In its heyday, the Parsons Community Clinic could count on about a dozen primary care physicians and an equal number of nurses to volunteer at the First Assembly of God building at North 16th Street and Dirr Avenue. It still treats about 35 to 45 patients each week for everything from rashes to diabetes.
But now, with the volunteers getting up in years, the clinic faces an uncertain future — and local medical leaders essentially are trying to put it out of business.
“That is our hope, yes,” said Dr. Stephen Miller, a retired surgeon who helped found the clinic 15 years ago.
n its place, though, members of the Southeast Kansas Healthcare Collaborative are proposing a model that, at least according the group’s research, does not exist anywhere else in the country.
The plan is to create a rural health network that would connect providers via computer to create a “virtual” federally qualified health center, or FQHC, serving Labette, Neosho and Wilson counties. FQHCs typically are bricks-and-mortar facilities offering primary care services in underserved communities.

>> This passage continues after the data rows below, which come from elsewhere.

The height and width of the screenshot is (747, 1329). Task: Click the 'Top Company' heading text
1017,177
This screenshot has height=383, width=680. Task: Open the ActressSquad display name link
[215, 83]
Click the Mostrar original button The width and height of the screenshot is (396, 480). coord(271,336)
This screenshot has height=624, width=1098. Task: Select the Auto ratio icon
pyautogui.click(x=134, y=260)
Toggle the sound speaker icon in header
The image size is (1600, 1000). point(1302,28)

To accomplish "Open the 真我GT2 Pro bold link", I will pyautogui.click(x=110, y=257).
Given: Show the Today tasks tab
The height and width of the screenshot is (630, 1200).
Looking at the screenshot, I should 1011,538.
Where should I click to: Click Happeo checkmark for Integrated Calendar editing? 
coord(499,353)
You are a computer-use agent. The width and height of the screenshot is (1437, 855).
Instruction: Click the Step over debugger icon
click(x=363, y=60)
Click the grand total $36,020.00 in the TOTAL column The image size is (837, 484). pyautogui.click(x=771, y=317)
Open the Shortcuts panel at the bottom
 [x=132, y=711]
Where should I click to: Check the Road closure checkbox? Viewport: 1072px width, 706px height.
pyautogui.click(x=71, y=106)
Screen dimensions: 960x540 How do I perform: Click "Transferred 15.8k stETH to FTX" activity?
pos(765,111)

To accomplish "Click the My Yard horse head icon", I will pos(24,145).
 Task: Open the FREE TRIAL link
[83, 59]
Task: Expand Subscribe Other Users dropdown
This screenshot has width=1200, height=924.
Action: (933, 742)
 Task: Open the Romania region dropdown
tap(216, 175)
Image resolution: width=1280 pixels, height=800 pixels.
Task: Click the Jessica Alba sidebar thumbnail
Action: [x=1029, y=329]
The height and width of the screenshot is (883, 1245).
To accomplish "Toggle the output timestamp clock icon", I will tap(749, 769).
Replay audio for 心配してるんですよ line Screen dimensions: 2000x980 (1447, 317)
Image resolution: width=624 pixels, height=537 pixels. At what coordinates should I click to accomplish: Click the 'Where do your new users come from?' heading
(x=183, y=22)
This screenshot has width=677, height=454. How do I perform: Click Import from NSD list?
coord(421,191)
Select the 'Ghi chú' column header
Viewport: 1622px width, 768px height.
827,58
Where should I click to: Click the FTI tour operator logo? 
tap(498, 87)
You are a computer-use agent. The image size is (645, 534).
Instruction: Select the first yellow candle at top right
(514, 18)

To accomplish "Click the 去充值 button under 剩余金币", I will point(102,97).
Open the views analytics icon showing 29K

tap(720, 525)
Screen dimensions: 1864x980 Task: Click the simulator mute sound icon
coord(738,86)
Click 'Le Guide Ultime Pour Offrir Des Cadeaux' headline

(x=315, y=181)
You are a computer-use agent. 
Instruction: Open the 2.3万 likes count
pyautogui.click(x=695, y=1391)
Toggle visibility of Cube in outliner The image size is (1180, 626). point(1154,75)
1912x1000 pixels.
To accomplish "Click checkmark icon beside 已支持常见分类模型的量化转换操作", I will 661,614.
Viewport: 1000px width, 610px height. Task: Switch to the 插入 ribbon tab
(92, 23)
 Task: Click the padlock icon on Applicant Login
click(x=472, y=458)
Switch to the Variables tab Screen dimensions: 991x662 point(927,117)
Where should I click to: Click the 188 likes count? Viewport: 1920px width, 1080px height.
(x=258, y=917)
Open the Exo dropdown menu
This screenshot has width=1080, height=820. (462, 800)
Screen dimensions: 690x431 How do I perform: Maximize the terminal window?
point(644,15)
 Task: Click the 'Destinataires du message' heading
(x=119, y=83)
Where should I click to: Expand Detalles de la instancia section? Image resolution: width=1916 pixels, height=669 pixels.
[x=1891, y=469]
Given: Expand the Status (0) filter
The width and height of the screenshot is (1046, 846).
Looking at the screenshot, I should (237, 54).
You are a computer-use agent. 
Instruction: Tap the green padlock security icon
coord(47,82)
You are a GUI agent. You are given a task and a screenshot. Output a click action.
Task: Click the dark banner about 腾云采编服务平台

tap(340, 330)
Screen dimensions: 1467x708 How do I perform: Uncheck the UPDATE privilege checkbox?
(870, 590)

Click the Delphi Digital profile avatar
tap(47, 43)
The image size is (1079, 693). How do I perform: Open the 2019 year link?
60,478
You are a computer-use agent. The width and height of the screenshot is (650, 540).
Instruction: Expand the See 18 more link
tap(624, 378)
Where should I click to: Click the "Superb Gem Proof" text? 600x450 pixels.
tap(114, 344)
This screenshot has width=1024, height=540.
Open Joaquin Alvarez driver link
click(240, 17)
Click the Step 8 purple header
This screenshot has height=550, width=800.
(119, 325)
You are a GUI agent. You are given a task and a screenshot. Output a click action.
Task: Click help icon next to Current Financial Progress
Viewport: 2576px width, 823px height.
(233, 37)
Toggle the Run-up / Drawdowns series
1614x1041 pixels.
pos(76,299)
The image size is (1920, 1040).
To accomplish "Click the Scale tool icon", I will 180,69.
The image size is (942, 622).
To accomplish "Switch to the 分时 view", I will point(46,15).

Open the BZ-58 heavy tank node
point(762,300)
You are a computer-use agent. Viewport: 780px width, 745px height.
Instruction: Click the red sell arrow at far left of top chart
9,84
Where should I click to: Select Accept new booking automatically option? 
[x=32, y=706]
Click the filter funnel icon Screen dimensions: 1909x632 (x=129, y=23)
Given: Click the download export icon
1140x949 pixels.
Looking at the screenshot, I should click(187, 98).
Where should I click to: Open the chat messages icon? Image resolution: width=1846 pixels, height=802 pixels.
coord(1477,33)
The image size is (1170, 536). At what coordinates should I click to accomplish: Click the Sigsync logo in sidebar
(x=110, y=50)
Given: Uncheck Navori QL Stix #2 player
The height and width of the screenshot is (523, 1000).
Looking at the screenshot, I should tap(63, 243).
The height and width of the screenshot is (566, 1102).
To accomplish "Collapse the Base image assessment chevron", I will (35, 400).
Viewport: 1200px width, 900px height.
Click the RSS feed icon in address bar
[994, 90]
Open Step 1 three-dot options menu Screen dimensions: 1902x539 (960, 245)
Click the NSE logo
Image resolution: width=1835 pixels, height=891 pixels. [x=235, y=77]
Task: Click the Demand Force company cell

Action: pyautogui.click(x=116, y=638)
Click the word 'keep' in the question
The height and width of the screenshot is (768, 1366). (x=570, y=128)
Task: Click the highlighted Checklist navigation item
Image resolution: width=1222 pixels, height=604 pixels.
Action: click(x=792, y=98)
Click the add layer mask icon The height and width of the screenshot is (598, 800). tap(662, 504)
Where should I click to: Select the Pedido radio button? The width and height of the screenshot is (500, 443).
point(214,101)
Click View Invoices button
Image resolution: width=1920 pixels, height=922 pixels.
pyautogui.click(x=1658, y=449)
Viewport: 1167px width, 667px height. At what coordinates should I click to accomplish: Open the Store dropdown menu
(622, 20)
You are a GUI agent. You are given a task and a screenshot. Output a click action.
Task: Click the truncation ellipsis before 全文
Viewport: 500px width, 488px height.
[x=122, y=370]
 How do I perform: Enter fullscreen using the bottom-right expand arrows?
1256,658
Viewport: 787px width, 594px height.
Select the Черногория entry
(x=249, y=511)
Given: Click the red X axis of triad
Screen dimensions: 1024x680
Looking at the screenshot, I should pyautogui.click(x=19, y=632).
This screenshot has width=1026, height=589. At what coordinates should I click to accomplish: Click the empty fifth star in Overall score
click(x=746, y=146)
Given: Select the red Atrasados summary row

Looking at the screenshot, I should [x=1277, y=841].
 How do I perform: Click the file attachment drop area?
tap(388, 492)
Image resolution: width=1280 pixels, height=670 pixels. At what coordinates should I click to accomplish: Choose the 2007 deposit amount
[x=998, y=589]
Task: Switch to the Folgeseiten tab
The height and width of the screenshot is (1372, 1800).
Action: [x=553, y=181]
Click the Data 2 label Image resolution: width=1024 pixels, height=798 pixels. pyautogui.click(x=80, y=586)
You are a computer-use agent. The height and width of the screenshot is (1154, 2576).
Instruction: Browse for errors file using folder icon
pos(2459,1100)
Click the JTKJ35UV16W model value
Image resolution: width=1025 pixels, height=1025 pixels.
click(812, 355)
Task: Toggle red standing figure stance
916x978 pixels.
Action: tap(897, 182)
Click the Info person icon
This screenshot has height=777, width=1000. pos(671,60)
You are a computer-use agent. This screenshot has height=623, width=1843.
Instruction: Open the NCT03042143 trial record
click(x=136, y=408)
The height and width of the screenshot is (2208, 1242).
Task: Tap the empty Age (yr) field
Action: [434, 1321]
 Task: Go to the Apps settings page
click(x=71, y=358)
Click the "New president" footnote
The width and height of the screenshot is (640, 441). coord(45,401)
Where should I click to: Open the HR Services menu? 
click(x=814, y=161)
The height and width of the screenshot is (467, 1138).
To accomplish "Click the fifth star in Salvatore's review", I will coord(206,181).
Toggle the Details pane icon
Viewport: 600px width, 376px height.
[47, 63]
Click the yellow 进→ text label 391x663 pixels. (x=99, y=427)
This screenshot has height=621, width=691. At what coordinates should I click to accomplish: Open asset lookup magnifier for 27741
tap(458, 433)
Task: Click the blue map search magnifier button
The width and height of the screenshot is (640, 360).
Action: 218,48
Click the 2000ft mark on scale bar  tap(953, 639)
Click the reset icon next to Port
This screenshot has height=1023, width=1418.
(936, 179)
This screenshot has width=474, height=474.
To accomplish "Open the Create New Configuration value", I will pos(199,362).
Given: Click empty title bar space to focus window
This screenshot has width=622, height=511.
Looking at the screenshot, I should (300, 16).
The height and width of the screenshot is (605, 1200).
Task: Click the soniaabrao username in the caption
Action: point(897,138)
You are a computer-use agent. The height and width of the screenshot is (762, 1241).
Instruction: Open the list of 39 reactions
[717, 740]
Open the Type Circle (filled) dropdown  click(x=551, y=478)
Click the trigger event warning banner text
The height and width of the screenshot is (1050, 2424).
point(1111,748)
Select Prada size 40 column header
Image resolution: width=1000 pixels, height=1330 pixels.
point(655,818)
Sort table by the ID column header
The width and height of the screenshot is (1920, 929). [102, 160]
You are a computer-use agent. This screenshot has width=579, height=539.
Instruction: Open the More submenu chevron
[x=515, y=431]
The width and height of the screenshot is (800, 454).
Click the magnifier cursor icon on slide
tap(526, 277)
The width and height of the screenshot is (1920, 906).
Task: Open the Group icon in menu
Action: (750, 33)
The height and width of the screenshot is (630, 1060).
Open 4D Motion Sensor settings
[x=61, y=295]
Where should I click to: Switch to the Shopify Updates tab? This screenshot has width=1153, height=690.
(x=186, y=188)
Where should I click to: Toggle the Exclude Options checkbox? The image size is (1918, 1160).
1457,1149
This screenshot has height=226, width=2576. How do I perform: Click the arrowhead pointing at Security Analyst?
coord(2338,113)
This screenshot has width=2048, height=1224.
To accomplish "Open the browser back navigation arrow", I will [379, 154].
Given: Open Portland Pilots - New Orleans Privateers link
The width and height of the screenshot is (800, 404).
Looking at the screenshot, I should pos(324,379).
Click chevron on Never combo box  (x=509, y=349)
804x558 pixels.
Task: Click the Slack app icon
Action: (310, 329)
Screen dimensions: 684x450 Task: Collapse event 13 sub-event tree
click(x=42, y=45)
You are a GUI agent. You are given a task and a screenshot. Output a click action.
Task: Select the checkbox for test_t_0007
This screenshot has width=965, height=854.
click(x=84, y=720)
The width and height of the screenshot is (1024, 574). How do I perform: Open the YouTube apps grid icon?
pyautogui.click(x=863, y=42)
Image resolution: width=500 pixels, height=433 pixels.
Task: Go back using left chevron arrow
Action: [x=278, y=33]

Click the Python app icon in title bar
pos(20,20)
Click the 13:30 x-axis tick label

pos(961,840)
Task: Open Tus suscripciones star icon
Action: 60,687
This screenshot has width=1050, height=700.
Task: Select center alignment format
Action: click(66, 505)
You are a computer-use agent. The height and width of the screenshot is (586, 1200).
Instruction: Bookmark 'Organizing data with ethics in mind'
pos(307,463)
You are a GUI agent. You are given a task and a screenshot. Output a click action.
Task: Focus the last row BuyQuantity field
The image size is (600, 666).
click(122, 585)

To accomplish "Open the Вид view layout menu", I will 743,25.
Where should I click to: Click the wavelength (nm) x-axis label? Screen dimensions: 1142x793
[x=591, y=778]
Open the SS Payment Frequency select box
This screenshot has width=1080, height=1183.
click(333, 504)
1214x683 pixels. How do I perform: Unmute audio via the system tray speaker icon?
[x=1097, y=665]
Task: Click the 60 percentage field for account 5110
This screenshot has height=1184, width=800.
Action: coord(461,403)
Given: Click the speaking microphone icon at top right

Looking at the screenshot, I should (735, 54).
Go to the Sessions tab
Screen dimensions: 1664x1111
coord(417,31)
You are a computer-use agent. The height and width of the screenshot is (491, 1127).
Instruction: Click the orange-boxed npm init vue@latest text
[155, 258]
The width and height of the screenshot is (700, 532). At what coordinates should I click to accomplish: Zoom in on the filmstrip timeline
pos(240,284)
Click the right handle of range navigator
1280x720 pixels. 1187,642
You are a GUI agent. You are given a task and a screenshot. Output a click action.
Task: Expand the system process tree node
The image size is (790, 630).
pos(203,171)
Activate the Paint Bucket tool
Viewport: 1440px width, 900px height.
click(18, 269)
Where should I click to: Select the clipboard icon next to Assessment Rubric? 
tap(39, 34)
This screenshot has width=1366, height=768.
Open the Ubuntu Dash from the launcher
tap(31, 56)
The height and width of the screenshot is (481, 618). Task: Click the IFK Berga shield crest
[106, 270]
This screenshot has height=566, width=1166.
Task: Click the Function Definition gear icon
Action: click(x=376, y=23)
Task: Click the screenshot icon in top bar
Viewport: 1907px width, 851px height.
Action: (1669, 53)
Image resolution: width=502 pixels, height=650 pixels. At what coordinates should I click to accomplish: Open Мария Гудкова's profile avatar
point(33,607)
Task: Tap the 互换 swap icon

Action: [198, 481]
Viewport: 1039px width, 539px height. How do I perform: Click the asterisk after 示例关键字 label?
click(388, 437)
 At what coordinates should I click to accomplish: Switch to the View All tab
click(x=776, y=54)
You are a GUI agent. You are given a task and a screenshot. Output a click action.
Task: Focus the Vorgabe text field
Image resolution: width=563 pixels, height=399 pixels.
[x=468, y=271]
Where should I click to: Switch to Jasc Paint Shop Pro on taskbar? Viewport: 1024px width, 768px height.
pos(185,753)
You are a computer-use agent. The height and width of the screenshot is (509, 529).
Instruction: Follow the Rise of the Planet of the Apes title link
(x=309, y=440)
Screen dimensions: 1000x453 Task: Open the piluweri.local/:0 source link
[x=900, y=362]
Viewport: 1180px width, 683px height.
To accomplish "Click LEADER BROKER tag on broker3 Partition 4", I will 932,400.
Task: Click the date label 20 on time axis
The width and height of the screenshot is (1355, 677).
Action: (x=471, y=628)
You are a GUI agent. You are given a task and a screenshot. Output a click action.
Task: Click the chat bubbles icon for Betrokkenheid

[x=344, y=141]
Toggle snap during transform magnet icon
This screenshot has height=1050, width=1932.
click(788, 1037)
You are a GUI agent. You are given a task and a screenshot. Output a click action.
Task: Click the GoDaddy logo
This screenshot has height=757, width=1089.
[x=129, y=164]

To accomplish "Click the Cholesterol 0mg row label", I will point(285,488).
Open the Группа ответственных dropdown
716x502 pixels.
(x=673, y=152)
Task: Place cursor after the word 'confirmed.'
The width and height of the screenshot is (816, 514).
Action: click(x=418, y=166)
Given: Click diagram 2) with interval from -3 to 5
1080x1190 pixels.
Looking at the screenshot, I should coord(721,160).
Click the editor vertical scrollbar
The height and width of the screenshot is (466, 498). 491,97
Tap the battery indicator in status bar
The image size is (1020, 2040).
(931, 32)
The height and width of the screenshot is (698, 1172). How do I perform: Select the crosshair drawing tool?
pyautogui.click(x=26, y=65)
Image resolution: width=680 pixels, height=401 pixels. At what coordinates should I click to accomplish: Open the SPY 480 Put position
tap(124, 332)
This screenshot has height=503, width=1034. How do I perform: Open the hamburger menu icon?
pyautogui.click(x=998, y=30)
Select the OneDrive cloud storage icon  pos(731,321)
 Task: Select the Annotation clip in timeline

Led by Labette Health, the hospital in Parsons, and its Chief Executive Officer Jodi Schmidt, collaborative members hope the idea is unique enough to earn funding through the new Health Care Innovation program administered by the federal Centers for Medicare and Medicaid Services.
They have an $11.4 million grant request pending before the agency that would allow them to develop and implement the plan.
The collaborative is targeting an area with about 50,500 residents in a corner of the state that has some of the worst health outcomes among Kansas’ 105 counties, according to the County Health Rankings from the University of Wisconsin Population Health Institute and the Robert Wood Johnson Foundation. This year’s ranks are Labette (91), Wilson (87) and Neosho (83).
Members of the collaborative are striving to achieve the “triple aim” of better individual care, better population health and lower per capita health care costs.
The virtual health center plan
Under the plan, organizers would establish a nonprofit organization – overseen by a 21-member board – to manage the virtual community health center. The center would contract with primary care physicians and midlevel providers at hospitals in the three counties.